The Oklahoma City University Film Institute’s series will continue at 2 p.m. Oct. 21 with Carlos César Arbeláez’s “The Colors of the Mountain” in the Kerr McGee Auditorium of Meinders School of Business. The school is located at N.W. 27th Street and McKinley Avenue.

Admission to all films in the series is free. The series is supported in part by the Thatcher Hoffman Smith Endowment Fund and endowments through OCU and the Oklahoma City Community Foundation.

A soccer ball marooned in a minefield is the central image of Arbeláez’s quietly assured debut feature film set in a remote village in the Andean region of Colombia. It’s a symbol of the characters’ lives, which are menaced on one side by guerrillas and on the other by paramilitary groups. The plot follows a group of boys led by 9-year-old Manuel. The group is obsessed with playing soccer even though minefields abound in the area.

The film was Colombia’s Oscar candidate submission and the first film from that country in the OCU Film Institute’s history.
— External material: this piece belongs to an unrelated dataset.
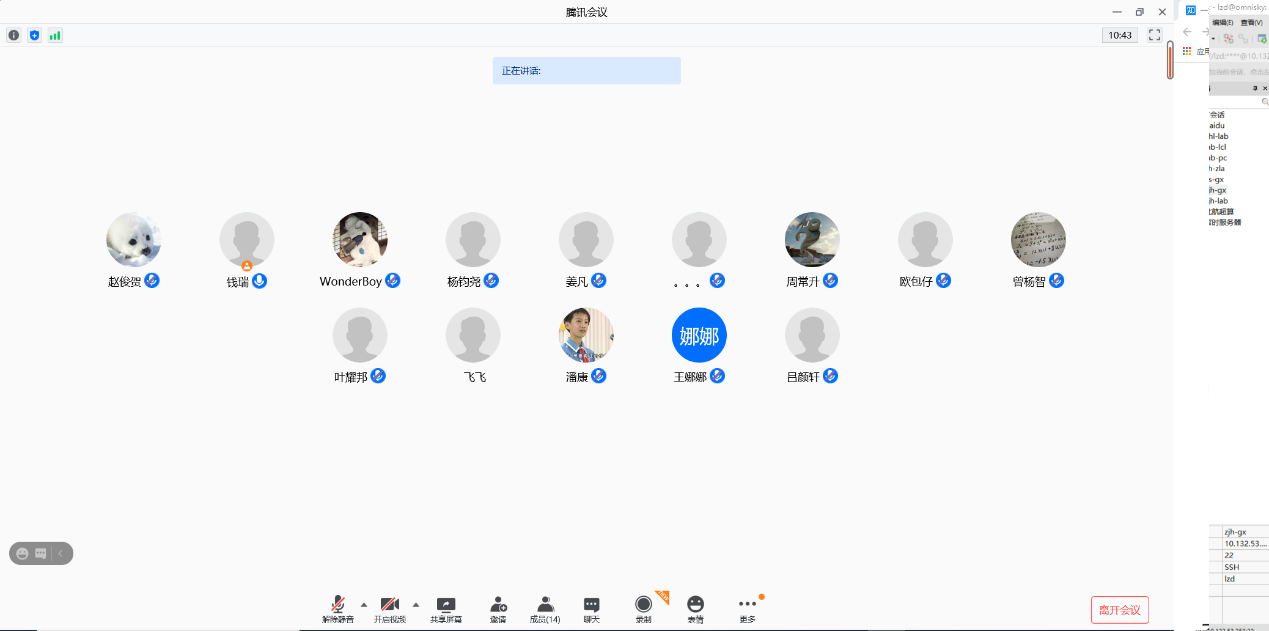This screenshot has height=631, width=1269.
Task: Click the blue security shield icon
Action: pyautogui.click(x=34, y=35)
The Hollywood Reporter called it, “Breathtakingly scenic… nimbly captures the pleasures and pains of childhood bonds.”

This film’s screening is timed to connect with Nobel Peace Prize laureate Jody Williams’ speech on campus in the OCU Distinguished Speaker Series event in the Freede Center at 7:30 p.m. Oct. 24.  

The theme of this year’s film series is “Escape From Freedom,” borrowed from the title of a book by social theorist Erich Fromm. The book describes Fromm’s theories of humanity’s views on freedom and what the world is like without it. The book will be available for purchase at all film screenings in the series.

For more information about the series, call (405) 208-5472 or visit www.okcu.edu/film-lit/.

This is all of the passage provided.